GIVEN ENTRIES:
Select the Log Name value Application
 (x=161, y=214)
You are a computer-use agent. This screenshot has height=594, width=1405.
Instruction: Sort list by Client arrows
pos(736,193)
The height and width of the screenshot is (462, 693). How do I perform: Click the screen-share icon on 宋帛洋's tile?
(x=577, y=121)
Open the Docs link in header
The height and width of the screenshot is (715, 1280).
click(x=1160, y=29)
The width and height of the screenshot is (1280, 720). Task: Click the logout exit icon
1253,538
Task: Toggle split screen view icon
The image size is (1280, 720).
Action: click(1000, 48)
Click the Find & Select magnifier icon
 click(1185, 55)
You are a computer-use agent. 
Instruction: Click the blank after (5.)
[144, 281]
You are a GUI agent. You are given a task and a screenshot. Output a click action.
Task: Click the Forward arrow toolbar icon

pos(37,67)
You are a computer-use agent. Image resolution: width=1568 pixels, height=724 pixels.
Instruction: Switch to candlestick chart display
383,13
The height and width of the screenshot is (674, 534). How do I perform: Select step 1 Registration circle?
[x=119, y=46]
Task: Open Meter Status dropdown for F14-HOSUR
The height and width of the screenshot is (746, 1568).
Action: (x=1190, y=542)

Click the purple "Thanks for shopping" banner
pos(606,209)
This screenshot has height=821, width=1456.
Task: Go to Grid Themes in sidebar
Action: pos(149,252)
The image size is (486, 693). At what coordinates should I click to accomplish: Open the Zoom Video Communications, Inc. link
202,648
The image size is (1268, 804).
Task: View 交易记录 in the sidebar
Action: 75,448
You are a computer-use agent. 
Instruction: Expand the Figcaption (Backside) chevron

WHAT THIS TASK INVOLVES: Set down the entire listing once more, keeping every line exactly as it reads.

EXERCISE SOLUTION:
Select the Log Name value Application
 (x=161, y=214)
You are a computer-use agent. This screenshot has height=594, width=1405.
Instruction: Sort list by Client arrows
pos(736,193)
The height and width of the screenshot is (462, 693). How do I perform: Click the screen-share icon on 宋帛洋's tile?
(x=577, y=121)
Open the Docs link in header
The height and width of the screenshot is (715, 1280).
click(x=1160, y=29)
The width and height of the screenshot is (1280, 720). Task: Click the logout exit icon
1253,538
Task: Toggle split screen view icon
The image size is (1280, 720).
Action: click(1000, 48)
Click the Find & Select magnifier icon
 click(1185, 55)
You are a computer-use agent. 
Instruction: Click the blank after (5.)
[144, 281]
You are a GUI agent. You are given a task and a screenshot. Output a click action.
Task: Click the Forward arrow toolbar icon

pos(37,67)
You are a computer-use agent. Image resolution: width=1568 pixels, height=724 pixels.
Instruction: Switch to candlestick chart display
383,13
The height and width of the screenshot is (674, 534). How do I perform: Select step 1 Registration circle?
[x=119, y=46]
Task: Open Meter Status dropdown for F14-HOSUR
The height and width of the screenshot is (746, 1568).
Action: (x=1190, y=542)

Click the purple "Thanks for shopping" banner
pos(606,209)
This screenshot has height=821, width=1456.
Task: Go to Grid Themes in sidebar
Action: pos(149,252)
The image size is (486, 693). At what coordinates should I click to accomplish: Open the Zoom Video Communications, Inc. link
202,648
The image size is (1268, 804).
Task: View 交易记录 in the sidebar
Action: 75,448
You are a computer-use agent. 
Instruction: Expand the Figcaption (Backside) chevron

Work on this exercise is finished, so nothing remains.